- ABOUT THIS EXERCISE: Collect the lines of the entries where "computer" shows up.

- DATA SUPPLIED:
/---

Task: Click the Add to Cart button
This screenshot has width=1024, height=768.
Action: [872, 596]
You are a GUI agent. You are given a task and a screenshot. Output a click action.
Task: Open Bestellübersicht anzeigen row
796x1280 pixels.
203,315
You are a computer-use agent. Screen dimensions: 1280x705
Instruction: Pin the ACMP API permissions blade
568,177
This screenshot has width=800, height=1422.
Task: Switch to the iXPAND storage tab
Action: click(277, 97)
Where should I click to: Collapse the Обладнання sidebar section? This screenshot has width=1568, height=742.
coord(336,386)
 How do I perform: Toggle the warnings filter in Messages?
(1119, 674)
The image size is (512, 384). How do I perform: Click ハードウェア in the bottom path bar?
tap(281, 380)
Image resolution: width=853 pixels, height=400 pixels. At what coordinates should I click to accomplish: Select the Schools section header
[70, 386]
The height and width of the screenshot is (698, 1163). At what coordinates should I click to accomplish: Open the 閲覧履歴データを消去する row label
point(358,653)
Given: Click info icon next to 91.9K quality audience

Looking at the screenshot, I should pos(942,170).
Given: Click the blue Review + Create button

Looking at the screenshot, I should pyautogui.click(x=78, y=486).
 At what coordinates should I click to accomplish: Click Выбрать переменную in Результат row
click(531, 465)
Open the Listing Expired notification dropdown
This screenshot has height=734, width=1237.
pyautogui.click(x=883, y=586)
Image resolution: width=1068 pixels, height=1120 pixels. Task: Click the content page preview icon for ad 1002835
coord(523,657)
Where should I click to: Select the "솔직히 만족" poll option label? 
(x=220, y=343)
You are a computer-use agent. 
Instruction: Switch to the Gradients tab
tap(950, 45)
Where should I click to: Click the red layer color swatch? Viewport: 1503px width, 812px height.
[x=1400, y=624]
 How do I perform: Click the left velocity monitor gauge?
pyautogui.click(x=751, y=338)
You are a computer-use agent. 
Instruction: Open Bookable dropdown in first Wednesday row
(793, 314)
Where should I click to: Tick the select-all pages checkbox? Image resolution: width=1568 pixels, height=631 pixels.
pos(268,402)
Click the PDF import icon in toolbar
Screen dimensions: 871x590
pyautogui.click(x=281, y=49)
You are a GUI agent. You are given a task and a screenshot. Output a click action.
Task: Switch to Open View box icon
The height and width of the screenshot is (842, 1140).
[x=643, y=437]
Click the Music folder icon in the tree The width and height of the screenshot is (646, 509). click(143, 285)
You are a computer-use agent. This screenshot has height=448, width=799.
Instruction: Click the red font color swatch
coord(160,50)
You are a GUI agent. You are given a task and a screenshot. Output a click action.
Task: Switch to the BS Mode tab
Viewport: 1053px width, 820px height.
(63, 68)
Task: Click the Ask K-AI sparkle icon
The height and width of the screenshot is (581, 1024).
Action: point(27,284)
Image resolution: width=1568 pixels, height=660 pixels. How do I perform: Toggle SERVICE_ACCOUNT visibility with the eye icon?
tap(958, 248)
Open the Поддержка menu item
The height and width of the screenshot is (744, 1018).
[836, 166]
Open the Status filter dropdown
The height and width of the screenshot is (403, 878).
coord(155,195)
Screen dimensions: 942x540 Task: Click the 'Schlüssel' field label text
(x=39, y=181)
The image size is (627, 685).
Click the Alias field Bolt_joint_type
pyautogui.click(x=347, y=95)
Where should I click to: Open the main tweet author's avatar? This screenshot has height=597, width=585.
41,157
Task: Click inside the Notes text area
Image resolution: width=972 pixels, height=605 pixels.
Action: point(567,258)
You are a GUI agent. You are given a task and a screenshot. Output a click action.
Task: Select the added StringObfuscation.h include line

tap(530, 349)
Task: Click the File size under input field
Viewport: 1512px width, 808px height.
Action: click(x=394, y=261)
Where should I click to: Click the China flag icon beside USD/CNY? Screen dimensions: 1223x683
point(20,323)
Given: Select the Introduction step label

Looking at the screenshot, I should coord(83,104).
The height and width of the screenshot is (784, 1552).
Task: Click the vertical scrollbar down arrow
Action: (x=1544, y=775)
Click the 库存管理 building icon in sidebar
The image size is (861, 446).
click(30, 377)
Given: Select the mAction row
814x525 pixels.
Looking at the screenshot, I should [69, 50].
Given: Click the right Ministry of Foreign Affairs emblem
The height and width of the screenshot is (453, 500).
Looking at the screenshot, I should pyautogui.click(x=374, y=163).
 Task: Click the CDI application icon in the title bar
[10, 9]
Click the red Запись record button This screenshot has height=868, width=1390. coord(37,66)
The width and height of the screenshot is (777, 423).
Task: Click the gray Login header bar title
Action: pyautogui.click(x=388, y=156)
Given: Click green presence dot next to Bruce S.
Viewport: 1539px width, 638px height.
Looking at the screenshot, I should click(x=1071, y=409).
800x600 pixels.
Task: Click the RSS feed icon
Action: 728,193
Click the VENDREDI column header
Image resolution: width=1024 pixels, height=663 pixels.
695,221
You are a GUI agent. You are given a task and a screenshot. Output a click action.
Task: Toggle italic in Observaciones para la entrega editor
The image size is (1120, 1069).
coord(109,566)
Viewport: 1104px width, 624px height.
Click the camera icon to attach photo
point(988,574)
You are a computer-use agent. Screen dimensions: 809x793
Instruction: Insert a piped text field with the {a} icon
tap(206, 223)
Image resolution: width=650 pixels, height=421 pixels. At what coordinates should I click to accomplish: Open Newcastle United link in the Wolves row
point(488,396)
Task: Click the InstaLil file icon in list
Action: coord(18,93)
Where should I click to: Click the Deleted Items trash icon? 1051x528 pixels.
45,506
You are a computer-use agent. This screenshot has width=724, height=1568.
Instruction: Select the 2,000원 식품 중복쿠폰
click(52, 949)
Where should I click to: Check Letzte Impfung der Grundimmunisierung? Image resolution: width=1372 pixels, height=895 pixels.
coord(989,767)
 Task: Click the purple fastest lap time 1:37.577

\---

- ANSWER SPACE:
You are a computer-use agent. Screen dimensions: 1280x705
You are a computer-use agent. 
You are a computer-use agent. 
You are a computer-use agent. This screenshot has height=448, width=799.
You are a computer-use agent. Screen dimensions: 809x793
You are a computer-use agent. This screenshot has width=724, height=1568.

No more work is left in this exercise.